Dal Genoa arriva in serata la replica, affidata al direttore generale Fabrizio Preziosi: «Il Genoa Cfc esprime il proprio rammarico per le inopportune e ingiuste affermazioni da parte del massimo dirigente del club siciliano. Più in particolare tali dichiarazioni appaiono inopportune, in quanto è preferibile che ogni dirigente si concentri sulla gestione della propria società; ingiuste in quanto lo spogliatoio e il clima societario del Genoa Cfc hanno rappresentato, e rappresentano, una delle motivazioni dei recenti successi sportivi. Ne è dimostrazione, anche in questi giorni, l'eccezionale risposta di condivisione, in termini di adesioni alla campagna abbonamenti. A semplice tutela del Genoa Cfc e senza alcuna volontà di polemica».
Ma il presidente del Palermo, che sbandiera l'obiettivo Uefa, ha voluto anche spiegare ai suoi il perch´ della cessione in prestito al Genoa di un calciatore che l'anno scorso fu pagato sei milioni di euro, l'esterno d'attacco Bosko Jankovic.

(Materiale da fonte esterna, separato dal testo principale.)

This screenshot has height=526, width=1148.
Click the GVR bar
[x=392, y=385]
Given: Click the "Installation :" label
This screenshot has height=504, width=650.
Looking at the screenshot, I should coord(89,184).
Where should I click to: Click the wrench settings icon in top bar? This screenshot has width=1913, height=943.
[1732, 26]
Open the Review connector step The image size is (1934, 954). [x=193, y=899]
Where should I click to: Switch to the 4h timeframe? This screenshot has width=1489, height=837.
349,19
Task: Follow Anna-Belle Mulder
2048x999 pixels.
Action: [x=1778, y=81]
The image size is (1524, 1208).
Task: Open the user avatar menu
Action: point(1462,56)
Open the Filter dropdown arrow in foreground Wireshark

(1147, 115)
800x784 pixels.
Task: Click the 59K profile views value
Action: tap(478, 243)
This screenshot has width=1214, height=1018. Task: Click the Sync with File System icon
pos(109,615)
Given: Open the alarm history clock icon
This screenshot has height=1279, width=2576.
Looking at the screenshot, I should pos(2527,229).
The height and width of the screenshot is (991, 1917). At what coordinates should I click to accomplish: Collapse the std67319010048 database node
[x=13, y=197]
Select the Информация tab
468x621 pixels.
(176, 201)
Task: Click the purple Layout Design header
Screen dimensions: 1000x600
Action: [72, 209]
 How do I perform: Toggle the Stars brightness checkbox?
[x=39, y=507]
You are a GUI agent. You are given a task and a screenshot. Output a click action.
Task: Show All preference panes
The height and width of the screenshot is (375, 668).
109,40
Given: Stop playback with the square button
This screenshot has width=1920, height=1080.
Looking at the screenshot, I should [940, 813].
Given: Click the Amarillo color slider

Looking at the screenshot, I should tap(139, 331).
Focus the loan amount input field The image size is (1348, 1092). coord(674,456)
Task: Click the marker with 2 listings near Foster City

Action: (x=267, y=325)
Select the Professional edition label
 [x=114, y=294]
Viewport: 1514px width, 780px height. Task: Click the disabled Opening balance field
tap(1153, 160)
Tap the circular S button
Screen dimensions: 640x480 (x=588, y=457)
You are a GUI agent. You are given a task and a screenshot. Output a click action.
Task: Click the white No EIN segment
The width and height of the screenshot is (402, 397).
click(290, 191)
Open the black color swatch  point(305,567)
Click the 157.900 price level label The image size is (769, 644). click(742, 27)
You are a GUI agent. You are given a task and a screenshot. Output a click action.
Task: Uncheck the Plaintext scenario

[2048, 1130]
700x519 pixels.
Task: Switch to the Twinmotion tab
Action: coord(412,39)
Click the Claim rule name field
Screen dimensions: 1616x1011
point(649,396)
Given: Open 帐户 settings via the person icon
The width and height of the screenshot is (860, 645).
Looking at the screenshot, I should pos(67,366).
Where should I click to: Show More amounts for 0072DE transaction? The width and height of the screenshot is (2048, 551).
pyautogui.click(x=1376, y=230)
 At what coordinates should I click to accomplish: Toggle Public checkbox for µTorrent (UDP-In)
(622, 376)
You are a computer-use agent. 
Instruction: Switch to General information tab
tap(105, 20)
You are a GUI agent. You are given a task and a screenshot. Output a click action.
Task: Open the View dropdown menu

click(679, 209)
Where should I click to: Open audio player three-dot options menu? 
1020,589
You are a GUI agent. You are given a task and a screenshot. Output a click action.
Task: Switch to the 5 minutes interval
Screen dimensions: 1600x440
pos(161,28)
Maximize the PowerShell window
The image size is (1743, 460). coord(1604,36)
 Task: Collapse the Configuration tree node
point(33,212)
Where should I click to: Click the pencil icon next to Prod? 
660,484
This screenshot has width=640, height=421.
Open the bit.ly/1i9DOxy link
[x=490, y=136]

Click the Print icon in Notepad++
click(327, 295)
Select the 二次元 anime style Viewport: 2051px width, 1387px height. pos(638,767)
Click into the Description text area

«Prima di Udine ho avuto un duro scontro con il mio allenatore dicendogli di non farlo giocare - ha aggiunto Zamparini - Jankovic non è un uomo partita, deve crescere, avevo detto a Colantuono di far giocare Bresciano a Udine. Avete visto che primo tempo ha fatto Jankovic?» Un bel giro di parole per dire, in soldoni, che ha dato alla società rossoblù «un pacco». Di questo sarà felice lo stesso Jankovic che si trova al momento impegnato nella Nazionale serba notoriamente formata da scatole coi fiocchi. La presentazione dell'esterno d'attacco avverrà a Pegli la prossima settimana mentre ieri è toccato ai giovani Davide Brivio e Marcel Roman. Intanto il Racing Club di Avellaneda, storica società argentina, ha intenzione di far valere (in questo caso sul saragozza) il cosiddetto diritto di formazione - il diritto della squadra che ha avuto in forza un calciatore tra i 12 e i 23 anni a percepire il 5% della cifra pagata per l'acquisto del suo cartellino nei trasferimenti internazionali - su Diego Milito.